# sacar a relucir



## Kutz

Hola:

¿Alguien sabe cómo se dice en portugués "sacar a relucir algo"?

Gracias,

K.


----------



## WhoSoyEu

¿Es posible poner un poco más de contexto?


----------



## XiaoRoel

Podería ser "tirar à luz", "trazer a colação"? Ou algo semelhante.


----------



## Kutz

Un poco de contexto, una frase de ejemplo:

En la obra también sale a relucir el gran poder que detentaban los burgueses.


----------



## WhoSoyEu

Traducción libre: "Na obra também é destacado/se destaca o grande poder que os burgueses detinham".


----------



## Kutz

Gracias, pero no quiero una respuesta para salir del paso, quiero el equivalente o equivalentes en portugués, si los hubiera.


----------



## WhoSoyEu

Kutz said:


> Gracias, pero no quiero una respuesta para salir del paso, quiero el equivalente o equivalentes en portugués, si los hubiera.


OK, "Na obra também sai à luz o grande poder que os burgueses detinham".
Traducción literal.


----------



## Carfer

Por mim sugiro _'pôr em evidência', 'mostrar claramente', 'evidenciar', 'patentear_': 'na _obra põe-se em evidência/mostra-se claramente o poder ...'._
Há uma pequena diferença entre _'salir a relucir' _e_ 'sacar a relucir',_ ou não? A mesma, julgo eu, que existe em português entre _'evidenciar-se'_ e _'pôr em evidência', _ou seja, entre quem é o sujeito da acção numa e noutra.


----------



## Kutz

É issa a diferença, sim. Mas "sacar a relucir" ou "salir a relucir" são expressôes mais coloquiais das mencionadas.


----------



## ARARA

Pongo aquí las definiciones del "María Moliner", por si sirve de ayuda a los nativos:
*Salir a relucir. *Surgir una cosa incidentalmente en una conversación. Implica frecuentemente que surge de forma inoportuna.

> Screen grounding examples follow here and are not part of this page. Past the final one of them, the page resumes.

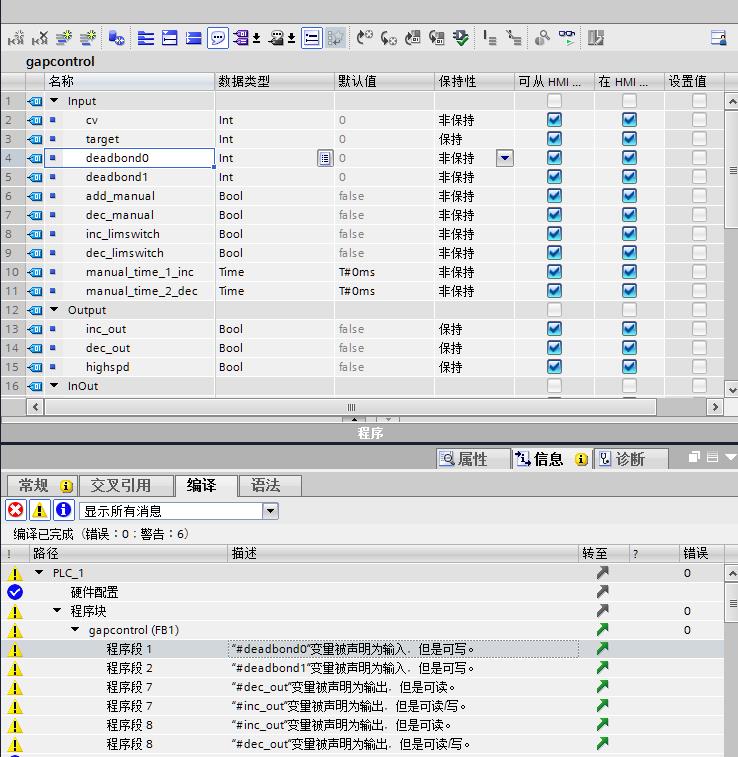Click the warning filter icon in compile panel

coord(39,510)
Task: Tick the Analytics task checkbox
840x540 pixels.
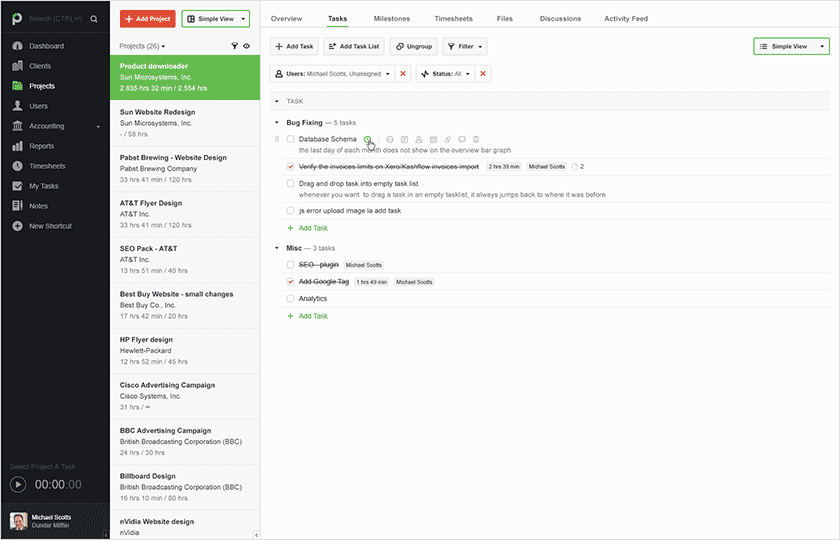Action: [290, 298]
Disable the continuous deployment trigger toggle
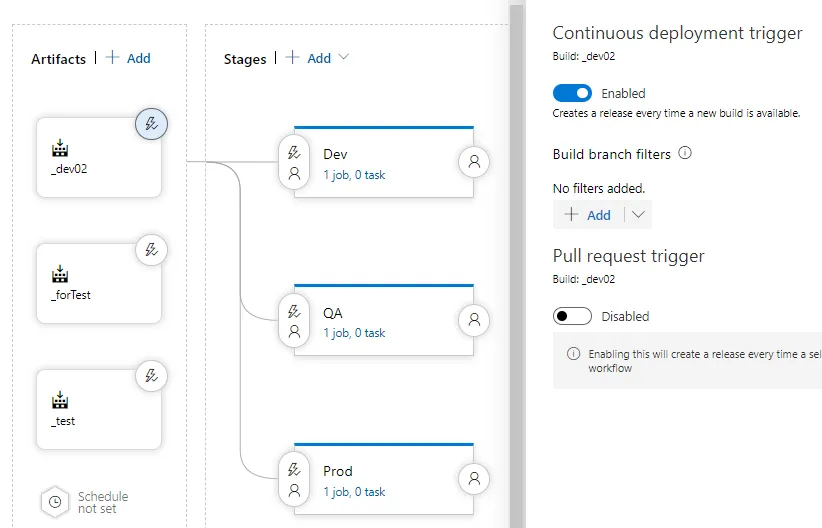 click(573, 93)
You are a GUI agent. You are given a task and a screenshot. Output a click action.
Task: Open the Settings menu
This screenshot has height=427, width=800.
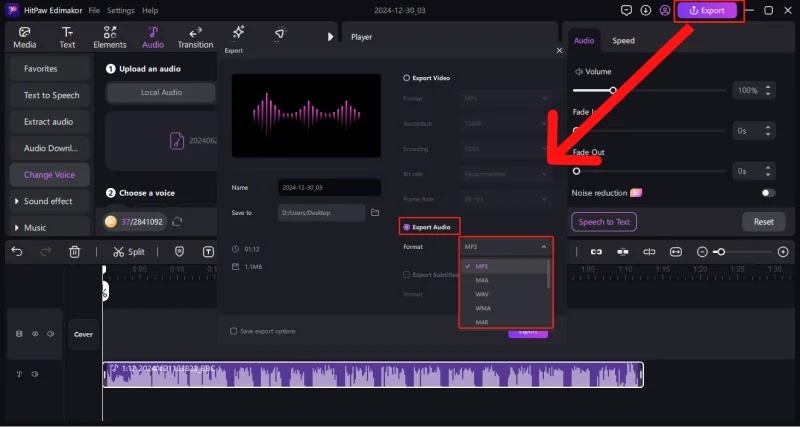121,10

*Sacar a relucir *una cosa. *Decirla o *citarla en una conversación o una exposición. Implica frecuentemente que se hace sin oportunidad.

Un saludo


----------



## GOODVIEW

ARARA said:


> Pongo aquí las definiciones del "María Moliner", por si sirve de ayuda a los nativos:
> *Salir a relucir. *Surgir una cosa incidentalmente en una conversación. Implica frecuentemente que surge de forma inoportuna.
> 
> *Sacar a relucir *una cosa. *Decirla o *citarla en una conversación o una exposición. Implica frecuentemente que se hace sin oportunidad.
> 
> Un saludo


 
Baseado nessas explicações, e se eu entendi bem, acho que as expressões abaixo podem se encaixar:

Salir a relucir: _vir à tona_
Sacar a relucir_:_ _jogar luz sobre_


----------



## silviobpassos

Pienso que "poner de relieve" tendrá un uso semejante.


----------



## silviobpassos

Mi sugerencia se debió a la posibilidad de un uso semejante en la lengua española, ya que la he estudiado hace poco.  Gracias.


----------